**TASK DETAILS:** Copy out all of the rows below, swapping each "icon" for "symbol" and leaving the rest unchanged.

# # # #

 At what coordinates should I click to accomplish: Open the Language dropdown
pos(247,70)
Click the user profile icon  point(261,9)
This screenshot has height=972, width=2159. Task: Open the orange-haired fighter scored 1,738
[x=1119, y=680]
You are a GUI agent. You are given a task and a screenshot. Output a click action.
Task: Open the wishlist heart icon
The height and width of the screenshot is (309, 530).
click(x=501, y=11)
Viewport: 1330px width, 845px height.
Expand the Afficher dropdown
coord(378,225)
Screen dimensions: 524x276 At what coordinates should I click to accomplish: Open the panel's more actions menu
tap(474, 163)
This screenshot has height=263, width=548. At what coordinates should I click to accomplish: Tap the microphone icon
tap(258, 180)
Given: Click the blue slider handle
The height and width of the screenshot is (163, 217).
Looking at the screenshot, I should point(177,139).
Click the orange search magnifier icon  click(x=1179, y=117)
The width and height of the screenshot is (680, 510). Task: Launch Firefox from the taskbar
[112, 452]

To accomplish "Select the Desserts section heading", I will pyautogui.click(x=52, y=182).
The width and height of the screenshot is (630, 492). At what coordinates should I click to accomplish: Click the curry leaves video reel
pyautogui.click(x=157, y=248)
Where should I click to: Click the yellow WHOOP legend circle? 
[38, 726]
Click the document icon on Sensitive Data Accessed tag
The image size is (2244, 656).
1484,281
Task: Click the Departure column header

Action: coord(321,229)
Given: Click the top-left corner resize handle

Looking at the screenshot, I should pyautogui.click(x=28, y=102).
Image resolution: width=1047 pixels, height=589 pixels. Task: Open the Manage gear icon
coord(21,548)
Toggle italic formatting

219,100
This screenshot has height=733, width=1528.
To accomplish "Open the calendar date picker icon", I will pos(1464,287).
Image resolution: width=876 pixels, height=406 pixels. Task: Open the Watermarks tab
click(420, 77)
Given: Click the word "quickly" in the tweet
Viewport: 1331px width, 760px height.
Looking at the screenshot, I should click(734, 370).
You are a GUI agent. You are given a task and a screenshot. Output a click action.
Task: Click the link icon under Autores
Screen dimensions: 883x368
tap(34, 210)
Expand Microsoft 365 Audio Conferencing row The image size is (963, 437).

# # # #

**THE RESPONSE:**
 At what coordinates should I click to accomplish: Open the Language dropdown
pos(247,70)
Click the user profile symbol  point(261,9)
This screenshot has height=972, width=2159. Task: Open the orange-haired fighter scored 1,738
[x=1119, y=680]
You are a GUI agent. You are given a task and a screenshot. Output a click action.
Task: Open the wishlist heart symbol
The height and width of the screenshot is (309, 530).
click(x=501, y=11)
Viewport: 1330px width, 845px height.
Expand the Afficher dropdown
coord(378,225)
Screen dimensions: 524x276 At what coordinates should I click to accomplish: Open the panel's more actions menu
tap(474, 163)
This screenshot has height=263, width=548. At what coordinates should I click to accomplish: Tap the microphone symbol
tap(258, 180)
Given: Click the blue slider handle
The height and width of the screenshot is (163, 217).
Looking at the screenshot, I should point(177,139).
Click the orange search magnifier symbol  click(x=1179, y=117)
The width and height of the screenshot is (680, 510). Task: Launch Firefox from the taskbar
[112, 452]

To accomplish "Select the Desserts section heading", I will pyautogui.click(x=52, y=182).
The width and height of the screenshot is (630, 492). At what coordinates should I click to accomplish: Click the curry leaves video reel
pyautogui.click(x=157, y=248)
Where should I click to: Click the yellow WHOOP legend circle? 
[38, 726]
Click the document symbol on Sensitive Data Accessed tag
The image size is (2244, 656).
1484,281
Task: Click the Departure column header

Action: coord(321,229)
Given: Click the top-left corner resize handle

Looking at the screenshot, I should pyautogui.click(x=28, y=102).
Image resolution: width=1047 pixels, height=589 pixels. Task: Open the Manage gear symbol
coord(21,548)
Toggle italic formatting

219,100
This screenshot has height=733, width=1528.
To accomplish "Open the calendar date picker symbol", I will pos(1464,287).
Image resolution: width=876 pixels, height=406 pixels. Task: Open the Watermarks tab
click(420, 77)
Given: Click the word "quickly" in the tweet
Viewport: 1331px width, 760px height.
Looking at the screenshot, I should click(734, 370).
You are a GUI agent. You are given a task and a screenshot. Output a click action.
Task: Click the link symbol under Autores
Screen dimensions: 883x368
tap(34, 210)
Expand Microsoft 365 Audio Conferencing row The image size is (963, 437).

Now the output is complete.